- TASK PROMPT -
Repeat exactly, and only, the lines of the entries below from the one with "Where should I click to: Remove" through the one with "You are a computer-use agent. The width", both ends included.

- SUPPLIED DATA -
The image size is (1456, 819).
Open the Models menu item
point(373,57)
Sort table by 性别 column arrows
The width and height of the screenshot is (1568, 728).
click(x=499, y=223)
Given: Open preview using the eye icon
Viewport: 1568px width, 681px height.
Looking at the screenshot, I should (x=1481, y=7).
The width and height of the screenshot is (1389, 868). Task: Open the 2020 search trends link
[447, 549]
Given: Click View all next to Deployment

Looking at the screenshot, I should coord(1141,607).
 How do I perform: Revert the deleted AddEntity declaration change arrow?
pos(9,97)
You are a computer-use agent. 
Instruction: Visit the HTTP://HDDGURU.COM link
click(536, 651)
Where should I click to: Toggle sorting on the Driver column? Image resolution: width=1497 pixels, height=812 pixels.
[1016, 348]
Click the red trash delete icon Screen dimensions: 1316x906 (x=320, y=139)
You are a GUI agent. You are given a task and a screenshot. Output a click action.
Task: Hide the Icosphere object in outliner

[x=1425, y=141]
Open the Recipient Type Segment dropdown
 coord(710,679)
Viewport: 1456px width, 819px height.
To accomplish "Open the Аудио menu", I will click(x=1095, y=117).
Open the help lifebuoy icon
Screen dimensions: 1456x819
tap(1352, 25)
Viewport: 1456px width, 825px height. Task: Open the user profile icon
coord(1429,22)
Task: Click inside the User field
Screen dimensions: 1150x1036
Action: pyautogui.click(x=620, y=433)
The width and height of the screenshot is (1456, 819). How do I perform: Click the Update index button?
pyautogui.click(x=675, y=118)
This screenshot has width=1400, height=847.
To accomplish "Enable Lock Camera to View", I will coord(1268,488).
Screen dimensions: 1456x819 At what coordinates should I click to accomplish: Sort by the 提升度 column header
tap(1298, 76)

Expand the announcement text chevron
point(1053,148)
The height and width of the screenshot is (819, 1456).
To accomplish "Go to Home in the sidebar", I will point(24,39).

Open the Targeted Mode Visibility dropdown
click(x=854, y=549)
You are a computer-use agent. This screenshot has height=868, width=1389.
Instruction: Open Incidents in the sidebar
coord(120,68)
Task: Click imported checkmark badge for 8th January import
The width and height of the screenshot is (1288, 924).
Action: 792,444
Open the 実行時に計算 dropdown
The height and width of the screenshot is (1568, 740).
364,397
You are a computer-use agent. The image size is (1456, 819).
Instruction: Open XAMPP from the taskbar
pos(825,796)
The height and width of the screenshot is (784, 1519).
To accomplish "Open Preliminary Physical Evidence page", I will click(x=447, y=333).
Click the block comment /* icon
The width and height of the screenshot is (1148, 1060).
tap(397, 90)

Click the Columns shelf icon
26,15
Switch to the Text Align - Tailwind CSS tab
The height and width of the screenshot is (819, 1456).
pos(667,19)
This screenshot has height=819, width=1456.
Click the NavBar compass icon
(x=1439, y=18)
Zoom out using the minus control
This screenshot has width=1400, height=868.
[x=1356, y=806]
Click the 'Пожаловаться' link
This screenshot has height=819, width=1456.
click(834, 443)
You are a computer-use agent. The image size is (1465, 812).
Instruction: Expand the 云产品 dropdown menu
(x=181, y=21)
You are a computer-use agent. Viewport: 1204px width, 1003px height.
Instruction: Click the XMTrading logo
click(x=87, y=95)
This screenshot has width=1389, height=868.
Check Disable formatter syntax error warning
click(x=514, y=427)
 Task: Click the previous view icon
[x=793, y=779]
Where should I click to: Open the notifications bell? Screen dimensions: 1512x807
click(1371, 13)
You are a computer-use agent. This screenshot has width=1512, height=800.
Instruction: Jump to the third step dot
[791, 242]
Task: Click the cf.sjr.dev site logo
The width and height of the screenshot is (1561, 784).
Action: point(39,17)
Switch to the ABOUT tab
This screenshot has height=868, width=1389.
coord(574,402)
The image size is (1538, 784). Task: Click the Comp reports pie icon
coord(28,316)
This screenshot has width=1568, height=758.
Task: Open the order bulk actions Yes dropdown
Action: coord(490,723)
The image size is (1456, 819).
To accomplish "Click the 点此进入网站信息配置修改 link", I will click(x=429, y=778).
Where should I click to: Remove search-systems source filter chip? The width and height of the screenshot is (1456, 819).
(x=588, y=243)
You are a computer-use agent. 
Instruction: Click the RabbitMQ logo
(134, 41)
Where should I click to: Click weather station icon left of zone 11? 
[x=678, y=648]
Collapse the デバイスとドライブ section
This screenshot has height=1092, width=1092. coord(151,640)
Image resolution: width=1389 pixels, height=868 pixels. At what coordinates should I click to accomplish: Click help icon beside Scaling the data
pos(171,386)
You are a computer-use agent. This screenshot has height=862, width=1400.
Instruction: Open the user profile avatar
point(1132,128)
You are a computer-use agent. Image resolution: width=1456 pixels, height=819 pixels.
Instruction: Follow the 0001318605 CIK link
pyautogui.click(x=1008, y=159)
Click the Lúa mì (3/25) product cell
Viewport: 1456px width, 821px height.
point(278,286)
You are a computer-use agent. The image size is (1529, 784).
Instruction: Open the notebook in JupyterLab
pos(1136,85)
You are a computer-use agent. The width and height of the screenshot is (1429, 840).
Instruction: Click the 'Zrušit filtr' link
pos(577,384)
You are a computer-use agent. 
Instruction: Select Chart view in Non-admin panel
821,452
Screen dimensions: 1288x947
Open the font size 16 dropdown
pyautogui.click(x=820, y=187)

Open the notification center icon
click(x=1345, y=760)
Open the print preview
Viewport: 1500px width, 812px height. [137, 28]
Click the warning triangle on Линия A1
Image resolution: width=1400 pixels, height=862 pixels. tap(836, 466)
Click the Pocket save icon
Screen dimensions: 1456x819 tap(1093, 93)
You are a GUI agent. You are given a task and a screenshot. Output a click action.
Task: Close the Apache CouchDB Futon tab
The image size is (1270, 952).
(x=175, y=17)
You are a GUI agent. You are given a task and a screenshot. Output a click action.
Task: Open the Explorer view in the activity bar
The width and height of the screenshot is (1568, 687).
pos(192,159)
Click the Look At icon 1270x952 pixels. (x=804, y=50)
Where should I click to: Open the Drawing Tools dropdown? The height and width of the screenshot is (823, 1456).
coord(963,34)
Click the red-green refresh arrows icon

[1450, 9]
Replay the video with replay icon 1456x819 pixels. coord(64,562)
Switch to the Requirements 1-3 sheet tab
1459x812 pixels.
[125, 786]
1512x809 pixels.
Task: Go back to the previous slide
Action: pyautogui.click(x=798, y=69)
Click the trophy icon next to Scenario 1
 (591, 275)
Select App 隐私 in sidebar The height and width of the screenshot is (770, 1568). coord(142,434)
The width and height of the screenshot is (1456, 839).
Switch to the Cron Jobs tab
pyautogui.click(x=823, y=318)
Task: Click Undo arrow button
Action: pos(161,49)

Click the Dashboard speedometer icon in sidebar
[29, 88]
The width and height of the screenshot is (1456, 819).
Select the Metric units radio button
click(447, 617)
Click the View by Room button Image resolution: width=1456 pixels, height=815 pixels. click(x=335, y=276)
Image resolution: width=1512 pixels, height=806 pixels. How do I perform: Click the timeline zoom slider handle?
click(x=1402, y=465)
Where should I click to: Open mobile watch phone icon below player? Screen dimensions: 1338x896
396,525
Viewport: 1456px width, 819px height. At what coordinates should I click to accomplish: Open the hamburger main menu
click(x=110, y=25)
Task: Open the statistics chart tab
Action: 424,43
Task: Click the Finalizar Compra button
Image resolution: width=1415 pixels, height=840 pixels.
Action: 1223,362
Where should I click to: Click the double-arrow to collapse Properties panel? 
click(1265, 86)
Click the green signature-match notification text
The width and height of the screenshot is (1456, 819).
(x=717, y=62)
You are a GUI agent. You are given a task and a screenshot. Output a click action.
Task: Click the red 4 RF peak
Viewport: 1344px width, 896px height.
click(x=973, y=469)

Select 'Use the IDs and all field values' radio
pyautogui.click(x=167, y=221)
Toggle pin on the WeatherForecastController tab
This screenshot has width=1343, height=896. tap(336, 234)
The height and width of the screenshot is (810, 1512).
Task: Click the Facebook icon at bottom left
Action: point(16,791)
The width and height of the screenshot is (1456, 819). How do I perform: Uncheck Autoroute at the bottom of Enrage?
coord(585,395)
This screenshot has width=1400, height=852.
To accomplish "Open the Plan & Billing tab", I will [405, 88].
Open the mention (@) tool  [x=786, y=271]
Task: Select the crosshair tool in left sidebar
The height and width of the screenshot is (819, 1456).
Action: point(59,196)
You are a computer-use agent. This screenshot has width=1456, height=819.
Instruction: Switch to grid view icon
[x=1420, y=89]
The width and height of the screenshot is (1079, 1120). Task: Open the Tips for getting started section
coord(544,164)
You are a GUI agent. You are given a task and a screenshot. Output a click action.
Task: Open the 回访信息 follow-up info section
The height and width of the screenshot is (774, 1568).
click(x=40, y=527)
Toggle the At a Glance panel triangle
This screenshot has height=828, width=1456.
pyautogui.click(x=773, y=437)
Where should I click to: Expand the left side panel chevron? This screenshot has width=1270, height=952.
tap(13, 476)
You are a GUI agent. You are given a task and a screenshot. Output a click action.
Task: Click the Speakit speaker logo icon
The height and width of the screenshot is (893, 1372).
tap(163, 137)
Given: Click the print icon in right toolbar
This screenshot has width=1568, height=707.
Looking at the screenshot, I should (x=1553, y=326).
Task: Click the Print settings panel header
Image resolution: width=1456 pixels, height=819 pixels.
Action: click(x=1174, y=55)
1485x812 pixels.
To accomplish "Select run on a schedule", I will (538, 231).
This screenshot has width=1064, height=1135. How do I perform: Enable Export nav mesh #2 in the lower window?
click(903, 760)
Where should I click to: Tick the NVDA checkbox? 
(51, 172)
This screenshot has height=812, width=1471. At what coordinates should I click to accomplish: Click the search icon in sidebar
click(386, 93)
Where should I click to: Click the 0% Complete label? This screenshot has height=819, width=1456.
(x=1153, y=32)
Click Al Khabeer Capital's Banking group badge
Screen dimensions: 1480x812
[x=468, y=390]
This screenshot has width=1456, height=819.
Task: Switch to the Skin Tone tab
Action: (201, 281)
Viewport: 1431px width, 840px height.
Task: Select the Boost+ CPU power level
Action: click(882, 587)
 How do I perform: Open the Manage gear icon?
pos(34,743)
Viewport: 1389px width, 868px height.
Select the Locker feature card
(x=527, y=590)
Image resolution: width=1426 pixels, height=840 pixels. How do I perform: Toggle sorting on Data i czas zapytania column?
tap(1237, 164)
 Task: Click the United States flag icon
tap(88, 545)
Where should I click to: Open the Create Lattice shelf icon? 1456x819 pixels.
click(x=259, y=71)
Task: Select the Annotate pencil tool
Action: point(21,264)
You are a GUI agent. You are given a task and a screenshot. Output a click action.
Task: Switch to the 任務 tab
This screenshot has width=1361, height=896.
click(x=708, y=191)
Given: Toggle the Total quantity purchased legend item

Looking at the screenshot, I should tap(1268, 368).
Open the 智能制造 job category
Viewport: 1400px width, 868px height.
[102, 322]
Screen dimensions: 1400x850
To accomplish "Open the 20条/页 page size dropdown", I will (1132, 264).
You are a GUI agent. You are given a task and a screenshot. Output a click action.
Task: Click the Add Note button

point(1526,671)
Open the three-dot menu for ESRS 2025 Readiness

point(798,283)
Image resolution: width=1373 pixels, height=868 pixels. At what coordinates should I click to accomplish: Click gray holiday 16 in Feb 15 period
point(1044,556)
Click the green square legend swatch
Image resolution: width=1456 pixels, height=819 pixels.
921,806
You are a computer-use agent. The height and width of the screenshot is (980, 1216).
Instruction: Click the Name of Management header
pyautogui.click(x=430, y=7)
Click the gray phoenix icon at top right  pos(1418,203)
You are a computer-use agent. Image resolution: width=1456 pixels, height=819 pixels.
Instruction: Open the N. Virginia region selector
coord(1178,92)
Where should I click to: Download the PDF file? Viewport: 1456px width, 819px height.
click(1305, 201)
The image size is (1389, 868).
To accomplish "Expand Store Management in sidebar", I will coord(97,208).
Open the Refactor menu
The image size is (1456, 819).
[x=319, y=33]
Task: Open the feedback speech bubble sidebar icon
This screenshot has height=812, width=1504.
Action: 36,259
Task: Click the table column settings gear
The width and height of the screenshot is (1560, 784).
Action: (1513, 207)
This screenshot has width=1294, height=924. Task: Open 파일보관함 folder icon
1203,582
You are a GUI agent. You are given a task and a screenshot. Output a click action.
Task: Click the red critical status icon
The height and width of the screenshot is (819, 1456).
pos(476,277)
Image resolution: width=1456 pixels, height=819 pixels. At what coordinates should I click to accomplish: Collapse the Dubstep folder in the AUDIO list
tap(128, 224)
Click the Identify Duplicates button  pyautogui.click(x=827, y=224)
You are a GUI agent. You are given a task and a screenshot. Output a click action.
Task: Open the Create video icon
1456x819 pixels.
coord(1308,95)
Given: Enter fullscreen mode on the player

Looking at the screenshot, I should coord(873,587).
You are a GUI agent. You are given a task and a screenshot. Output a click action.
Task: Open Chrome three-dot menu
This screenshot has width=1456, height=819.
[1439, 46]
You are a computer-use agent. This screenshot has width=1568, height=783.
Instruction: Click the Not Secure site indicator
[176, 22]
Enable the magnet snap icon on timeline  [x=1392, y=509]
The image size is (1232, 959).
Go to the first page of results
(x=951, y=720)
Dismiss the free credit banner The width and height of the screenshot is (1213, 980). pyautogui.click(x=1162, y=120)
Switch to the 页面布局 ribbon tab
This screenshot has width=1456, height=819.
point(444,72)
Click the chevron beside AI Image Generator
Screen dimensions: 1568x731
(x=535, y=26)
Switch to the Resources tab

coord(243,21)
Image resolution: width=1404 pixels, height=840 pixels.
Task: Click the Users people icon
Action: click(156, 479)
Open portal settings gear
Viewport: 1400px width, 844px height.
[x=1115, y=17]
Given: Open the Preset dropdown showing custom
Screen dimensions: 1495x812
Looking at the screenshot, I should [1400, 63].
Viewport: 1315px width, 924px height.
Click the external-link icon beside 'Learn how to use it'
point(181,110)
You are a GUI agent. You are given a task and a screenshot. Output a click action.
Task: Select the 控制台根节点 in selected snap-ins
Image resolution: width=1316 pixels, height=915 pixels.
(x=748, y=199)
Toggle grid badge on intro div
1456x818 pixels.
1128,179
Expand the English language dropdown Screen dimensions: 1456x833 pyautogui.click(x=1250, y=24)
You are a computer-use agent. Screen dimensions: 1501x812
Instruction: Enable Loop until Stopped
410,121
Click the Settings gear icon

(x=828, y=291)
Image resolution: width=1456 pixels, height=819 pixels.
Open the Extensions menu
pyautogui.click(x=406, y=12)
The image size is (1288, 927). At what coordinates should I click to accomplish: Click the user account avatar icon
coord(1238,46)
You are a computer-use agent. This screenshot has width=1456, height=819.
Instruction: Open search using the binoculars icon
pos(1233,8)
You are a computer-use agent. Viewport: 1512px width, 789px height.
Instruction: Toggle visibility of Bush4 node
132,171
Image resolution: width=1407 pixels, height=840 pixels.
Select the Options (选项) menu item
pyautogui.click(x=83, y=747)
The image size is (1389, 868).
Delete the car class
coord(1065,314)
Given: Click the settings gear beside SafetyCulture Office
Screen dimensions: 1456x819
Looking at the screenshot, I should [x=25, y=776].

- OUTPUT FOR THIS EXERCISE -
Where should I click to: Remove search-systems source filter chip? The width and height of the screenshot is (1456, 819).
(x=588, y=243)
You are a computer-use agent. 
Instruction: Click the RabbitMQ logo
(134, 41)
Where should I click to: Click weather station icon left of zone 11? 
[x=678, y=648]
Collapse the デバイスとドライブ section
This screenshot has height=1092, width=1092. coord(151,640)
Image resolution: width=1389 pixels, height=868 pixels. At what coordinates should I click to accomplish: Click help icon beside Scaling the data
pos(171,386)
You are a computer-use agent. This screenshot has height=862, width=1400.
Instruction: Open the user profile avatar
point(1132,128)
You are a computer-use agent. Image resolution: width=1456 pixels, height=819 pixels.
Instruction: Follow the 0001318605 CIK link
pyautogui.click(x=1008, y=159)
Click the Lúa mì (3/25) product cell
Viewport: 1456px width, 821px height.
point(278,286)
You are a computer-use agent. The image size is (1529, 784).
Instruction: Open the notebook in JupyterLab
pos(1136,85)
You are a computer-use agent. The width and height of the screenshot is (1429, 840).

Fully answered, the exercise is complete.